I took my unrest out into the moonlight to walk through the garden. Qin on my shoulder, nuzzling my neck from time to time, offering the silent simple comfort of a creature who was so much more, as they all were.

Under the moonlight we stopped together. He left my shoulder and appeared in his other form, looking up at me as he sensed my thought.

"You will stay, when I go," I said, finding an easement in the solution, though it carried its own price of bereavement.

He bowed his head and then looked up again, dark liquid eyes meeting mine with kindness and truth. "You must stay," he said softly. "I don't have the power to do what you can do. You must stay." Before I could voice my negation, he fluttered up, changing back, and placed a paw against my lips.

/He will not know,/ he answered before I spoke. /Close by, you will be. He need not know./

I turned away and left the garden. It was cruel of me. My anger was the one thing that could hurt him. I thought he would come after me in a while.

He took care of the others. He took care of me. But he did not rescind.

One day I sat down at my writing desk and took up my brush and ink. I wrote a short letter to my grand child.

When I was done, Qin was waiting. His face bore an expression, a smile of such beauty... he might have been briefly granted the grace of my kind, were it possible. Coming close, he wrapped his arms around me. I held him and we stayed that way for a long time.

I watched him through those moments, sealing his image in that form into my mind. It would stay there forever. At last he changed himself and climbed into my lap, and I petted him into a haze of bliss.

In a little while, he looked up at me, eyes gleaming with an emotion too pure for a human to ever feel. Laying back against my knees, he smiled and offered me his life.


When my grandchild arrived, he found the letter I left. I made sure he did by drawing his attention. Patiently I perched on the table until he had read it through.
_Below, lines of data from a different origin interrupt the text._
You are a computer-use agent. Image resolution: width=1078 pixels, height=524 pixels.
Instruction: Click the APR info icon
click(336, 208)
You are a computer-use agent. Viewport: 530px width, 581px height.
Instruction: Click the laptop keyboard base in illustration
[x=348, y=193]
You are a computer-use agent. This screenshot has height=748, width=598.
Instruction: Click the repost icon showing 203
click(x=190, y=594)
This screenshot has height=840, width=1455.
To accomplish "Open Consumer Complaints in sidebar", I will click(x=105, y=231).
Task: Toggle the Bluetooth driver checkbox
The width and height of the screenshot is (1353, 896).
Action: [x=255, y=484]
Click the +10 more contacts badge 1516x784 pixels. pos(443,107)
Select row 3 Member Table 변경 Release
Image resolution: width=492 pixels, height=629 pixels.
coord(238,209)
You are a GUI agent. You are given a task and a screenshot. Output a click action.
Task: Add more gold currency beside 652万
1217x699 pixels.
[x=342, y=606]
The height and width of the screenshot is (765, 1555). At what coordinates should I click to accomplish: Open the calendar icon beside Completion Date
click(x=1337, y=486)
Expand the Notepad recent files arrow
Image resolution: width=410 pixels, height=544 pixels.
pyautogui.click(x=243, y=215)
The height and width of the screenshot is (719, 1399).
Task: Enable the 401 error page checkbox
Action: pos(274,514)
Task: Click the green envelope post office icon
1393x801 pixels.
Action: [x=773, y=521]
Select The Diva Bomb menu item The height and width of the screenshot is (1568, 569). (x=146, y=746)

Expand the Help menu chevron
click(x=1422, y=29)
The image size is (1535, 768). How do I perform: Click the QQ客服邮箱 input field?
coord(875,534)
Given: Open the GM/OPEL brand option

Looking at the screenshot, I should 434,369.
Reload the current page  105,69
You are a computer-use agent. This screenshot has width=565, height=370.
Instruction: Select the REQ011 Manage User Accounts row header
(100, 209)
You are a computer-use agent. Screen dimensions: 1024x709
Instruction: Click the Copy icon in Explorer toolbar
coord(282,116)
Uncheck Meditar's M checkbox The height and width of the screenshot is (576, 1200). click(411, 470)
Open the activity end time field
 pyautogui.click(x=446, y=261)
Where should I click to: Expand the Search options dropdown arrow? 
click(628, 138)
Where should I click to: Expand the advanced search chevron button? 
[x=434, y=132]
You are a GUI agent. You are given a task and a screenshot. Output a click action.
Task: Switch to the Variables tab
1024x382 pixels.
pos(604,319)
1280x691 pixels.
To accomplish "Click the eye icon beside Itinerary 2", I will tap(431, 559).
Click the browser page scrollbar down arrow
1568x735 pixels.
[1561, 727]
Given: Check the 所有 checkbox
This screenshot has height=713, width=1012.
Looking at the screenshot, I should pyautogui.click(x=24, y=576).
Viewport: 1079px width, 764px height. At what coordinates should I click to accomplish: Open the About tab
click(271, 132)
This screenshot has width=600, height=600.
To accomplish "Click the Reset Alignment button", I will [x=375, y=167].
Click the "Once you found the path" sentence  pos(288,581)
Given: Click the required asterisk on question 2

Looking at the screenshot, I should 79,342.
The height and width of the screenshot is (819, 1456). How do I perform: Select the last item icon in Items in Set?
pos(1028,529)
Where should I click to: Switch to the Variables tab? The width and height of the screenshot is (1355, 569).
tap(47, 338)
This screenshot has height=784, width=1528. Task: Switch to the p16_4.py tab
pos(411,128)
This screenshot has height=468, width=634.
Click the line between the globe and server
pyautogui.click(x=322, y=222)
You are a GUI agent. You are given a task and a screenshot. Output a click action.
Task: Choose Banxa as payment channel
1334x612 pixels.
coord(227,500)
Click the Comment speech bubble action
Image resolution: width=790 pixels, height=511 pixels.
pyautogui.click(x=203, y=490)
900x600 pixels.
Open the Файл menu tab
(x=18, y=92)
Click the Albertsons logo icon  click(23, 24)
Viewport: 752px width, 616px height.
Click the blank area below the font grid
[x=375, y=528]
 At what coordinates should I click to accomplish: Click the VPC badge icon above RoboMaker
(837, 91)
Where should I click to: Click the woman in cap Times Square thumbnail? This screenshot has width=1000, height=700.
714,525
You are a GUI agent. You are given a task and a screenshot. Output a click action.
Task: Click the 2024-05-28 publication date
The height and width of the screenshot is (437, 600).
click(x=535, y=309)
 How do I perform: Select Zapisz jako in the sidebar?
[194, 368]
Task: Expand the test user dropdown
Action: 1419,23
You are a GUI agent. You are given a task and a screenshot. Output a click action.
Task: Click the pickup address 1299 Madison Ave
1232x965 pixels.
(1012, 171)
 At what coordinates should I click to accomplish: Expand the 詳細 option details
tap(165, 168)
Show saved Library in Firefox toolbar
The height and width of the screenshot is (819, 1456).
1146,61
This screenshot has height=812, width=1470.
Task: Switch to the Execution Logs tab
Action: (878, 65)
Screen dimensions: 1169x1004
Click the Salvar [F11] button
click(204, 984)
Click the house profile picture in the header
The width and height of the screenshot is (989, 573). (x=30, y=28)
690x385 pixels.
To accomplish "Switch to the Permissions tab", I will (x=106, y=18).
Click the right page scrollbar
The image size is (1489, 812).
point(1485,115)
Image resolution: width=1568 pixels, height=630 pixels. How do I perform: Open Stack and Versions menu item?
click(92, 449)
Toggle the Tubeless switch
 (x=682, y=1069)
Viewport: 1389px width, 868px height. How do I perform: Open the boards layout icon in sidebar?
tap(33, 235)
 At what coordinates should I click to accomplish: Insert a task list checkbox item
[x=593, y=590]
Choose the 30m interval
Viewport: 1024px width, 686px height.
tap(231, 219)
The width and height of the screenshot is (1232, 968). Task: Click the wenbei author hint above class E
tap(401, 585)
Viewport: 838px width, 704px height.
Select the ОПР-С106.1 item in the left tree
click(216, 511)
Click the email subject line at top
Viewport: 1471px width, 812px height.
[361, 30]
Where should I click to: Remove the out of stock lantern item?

"So you are going to stay with me, Q-chan?" he said, extending a hand. His voice had a kindly tone, his special gift that small but significant extra bit of compassion added to the affinity of our kind for the sons and daughters of the earth. He seemed to have some memories of my Qin from the days of his childhood. Not so many that he would ever realize what we had done.

Drawing from my Qin as he lived inside me, I flew to my grandson's shoulder and licked his cheek. He laughed and scratched between my ears. It felt incredibly nice. I could never have known how nice without the sacrifice of my beloved, my pet. He would be within me always, for the gift once given could not be given back. But neither of us would be alone again.

Humans can not truly understand devotion.